B-CC’s staff development teacher, Ms. Singhal, comes from a STEM-heavy family, as her father studied engineering. In the 1970s, her father came to the United States feeling “pressure from his parents first and foremost.” Since he came over alone, “he would have to find a way on his own…if he wanted to stay in the U.S. for his college degree.” Ms. Singhal elaborated that having “a ‘stable’ future that would allow him the money and opportunities to make a life in the U.S.” was his primary reason for pursuing engineering.

These types of stories are not uncommon among Asian American immigrants. With a large boom of Asian immigrants in the 1960s and 1970s, the emphasis on becoming financially self-sufficient was extreme. On top of this, many struggled with language barriers, unfamiliarity with cultural and career norms, and discrimination. Although these challenges still existed in STEM fields, such jobs were more reliant on skills where racism and xenophobia had a lesser impact compared to other careers. Thus, many Asians in the U.S. chose to go after STEM careers and often encouraged their children to do the same.

Junior Yuta Ono shared that the emphasis on STEM “might also relate to traditional Asian culture.” Many Asian countries have a collectivist culture, as opposed to individualist societies like the United States. This influences many Asians to prioritize community and family over personal wants. “In East Asian culture, life revolves around family relations. This means providing for your parents and your children, which also fosters a lot of pressure from your family to do well,” Yuta noticed.

For a number of Asian Americans, financially supporting and even having their elderly parents move in with them is common. Additionally, some have a responsibility to send money back to family members still in their home country. This is all on top of paying for their own bills, school tuition, and their children’s needs. “That’s why giving red envelopes,” which is an East Asian practice of giving money to young family members, “are such a big part of tradition. It’s the idea of helping your family out across generations,” Yuta stated. These principles of family obligation often push Asian Americans towards stable and possibly higher-paying careers, partly explaining the large number of Asians in STEM.

There are negative effects of the pressures to enter STEM as Asian Americans. Bound to stereotypes and expectations of being academic overachievers, many Asian American youth face immense pressure in school. “When you can’t fulfill those [expectations], it feels like you’re letting down your family and yourself,” noted Junior Rahma Wadood. Perfectionism, fear of failure, and anxiety are especially alarming.

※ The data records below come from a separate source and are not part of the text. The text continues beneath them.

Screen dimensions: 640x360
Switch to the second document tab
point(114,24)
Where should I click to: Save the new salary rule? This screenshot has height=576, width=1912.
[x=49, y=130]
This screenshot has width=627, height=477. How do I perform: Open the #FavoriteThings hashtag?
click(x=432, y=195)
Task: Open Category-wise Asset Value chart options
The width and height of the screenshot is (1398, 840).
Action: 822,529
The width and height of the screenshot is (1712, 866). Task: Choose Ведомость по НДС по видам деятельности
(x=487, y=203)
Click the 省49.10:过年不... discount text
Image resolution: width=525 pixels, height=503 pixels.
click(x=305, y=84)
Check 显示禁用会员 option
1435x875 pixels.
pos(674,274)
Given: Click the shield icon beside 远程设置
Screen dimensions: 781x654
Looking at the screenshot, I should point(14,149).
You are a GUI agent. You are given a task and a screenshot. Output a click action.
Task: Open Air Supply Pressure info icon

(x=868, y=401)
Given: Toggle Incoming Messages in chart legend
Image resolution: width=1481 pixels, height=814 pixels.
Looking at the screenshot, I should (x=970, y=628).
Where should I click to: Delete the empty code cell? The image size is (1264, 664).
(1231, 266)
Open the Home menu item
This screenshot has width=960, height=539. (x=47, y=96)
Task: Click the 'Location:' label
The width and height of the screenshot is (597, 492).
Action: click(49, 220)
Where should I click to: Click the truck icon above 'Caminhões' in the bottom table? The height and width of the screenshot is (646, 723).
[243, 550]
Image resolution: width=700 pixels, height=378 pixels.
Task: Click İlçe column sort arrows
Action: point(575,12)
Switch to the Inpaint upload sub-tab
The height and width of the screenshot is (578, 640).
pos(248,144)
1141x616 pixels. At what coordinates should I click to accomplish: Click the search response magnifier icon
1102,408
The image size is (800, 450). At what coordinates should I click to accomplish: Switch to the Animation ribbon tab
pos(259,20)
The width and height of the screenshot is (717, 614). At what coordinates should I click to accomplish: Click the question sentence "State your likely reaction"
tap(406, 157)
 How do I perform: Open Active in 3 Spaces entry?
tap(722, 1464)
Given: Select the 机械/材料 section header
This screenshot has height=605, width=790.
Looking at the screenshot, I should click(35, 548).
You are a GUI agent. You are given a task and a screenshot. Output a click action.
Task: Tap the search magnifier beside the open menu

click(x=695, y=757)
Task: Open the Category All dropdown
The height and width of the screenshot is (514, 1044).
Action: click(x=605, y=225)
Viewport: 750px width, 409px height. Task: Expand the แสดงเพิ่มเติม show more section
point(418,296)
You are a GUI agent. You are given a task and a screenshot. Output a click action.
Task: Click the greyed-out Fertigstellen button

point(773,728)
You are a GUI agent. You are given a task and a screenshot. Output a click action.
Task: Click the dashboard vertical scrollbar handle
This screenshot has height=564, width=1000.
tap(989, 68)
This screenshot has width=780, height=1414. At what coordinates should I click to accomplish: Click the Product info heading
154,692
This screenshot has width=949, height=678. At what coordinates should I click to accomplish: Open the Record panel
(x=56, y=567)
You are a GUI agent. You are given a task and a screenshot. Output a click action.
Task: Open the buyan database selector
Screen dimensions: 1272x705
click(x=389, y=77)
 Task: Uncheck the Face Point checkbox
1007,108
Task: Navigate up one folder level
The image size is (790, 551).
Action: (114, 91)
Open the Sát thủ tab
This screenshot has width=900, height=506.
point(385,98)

Rahma added that “burnout definitely exists, and it affects your effort in every part of life.” These consequences are not at all worth it, and in fact are largely overlooked in Asian cultures.

Asians do not have some sort of genetic advantage in science, technology, engineering, and math. Stereotypes indicating that they do invalidate the complexity of Asian American involvement in STEM fields, leading to negative mental health issues. Immigration history and cultural values not only explain the large number of Asians in STEM, but also demonstrate the uniqueness of the Asian American experience.